- **Task directions**:
Please reproduce the entries, beginning at the line that has "You are a GUI" and stopping after the line that has "The image size is (1440, 900).", with "screenshot" replaced by "screen capture" and all else unchanged.

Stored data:
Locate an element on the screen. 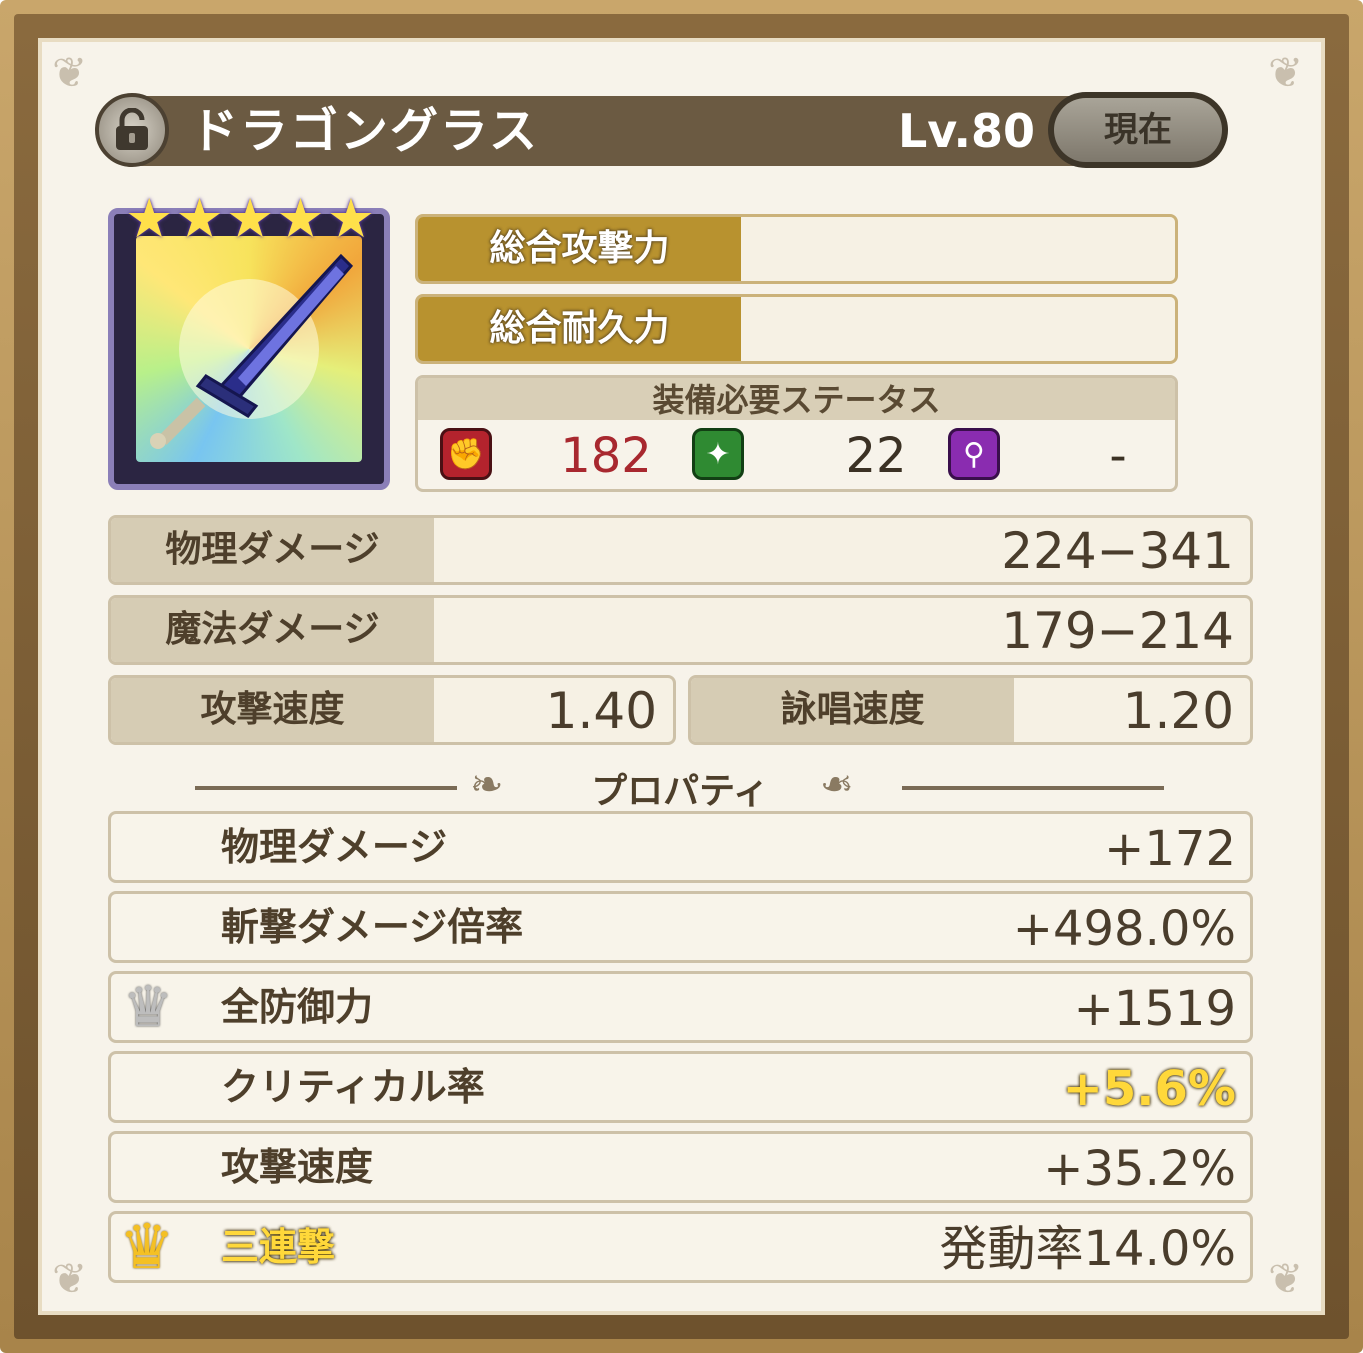 The height and width of the screenshot is (1353, 1363). property-row: 攻撃速度 +35.2% is located at coordinates (680, 1167).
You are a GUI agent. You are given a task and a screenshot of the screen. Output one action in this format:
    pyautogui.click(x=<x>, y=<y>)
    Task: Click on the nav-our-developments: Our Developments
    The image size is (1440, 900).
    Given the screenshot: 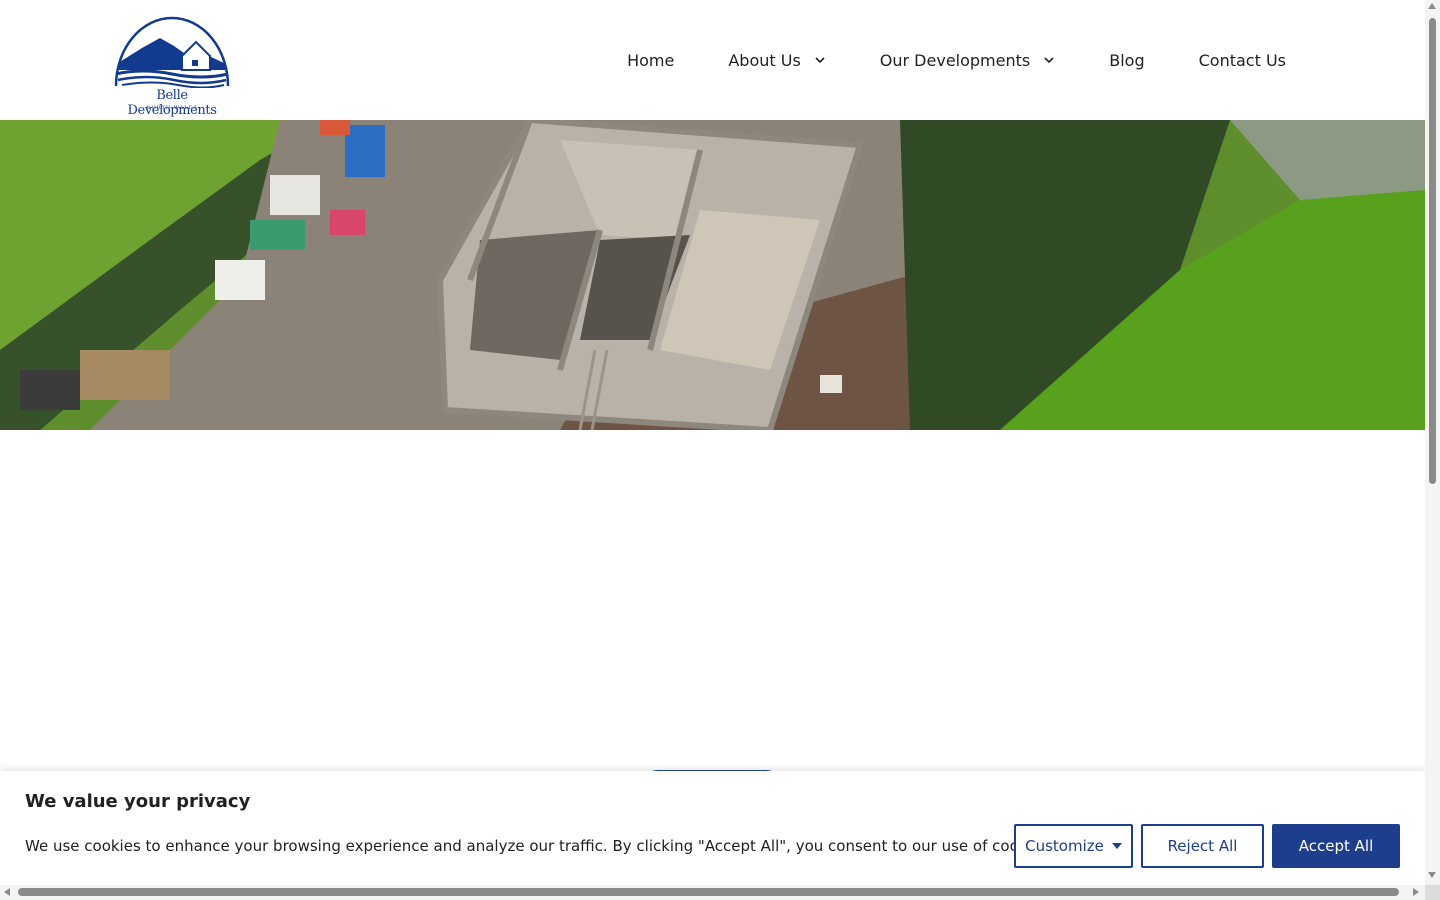 What is the action you would take?
    pyautogui.click(x=968, y=60)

- **Answer to this problem**:
You are a GUI agent. You are given a task and a screen capture of the screen. Output one action in this format:
    pyautogui.click(x=<x>, y=<y>)
    Task: Click on the nav-our-developments: Our Developments
    The image size is (1440, 900).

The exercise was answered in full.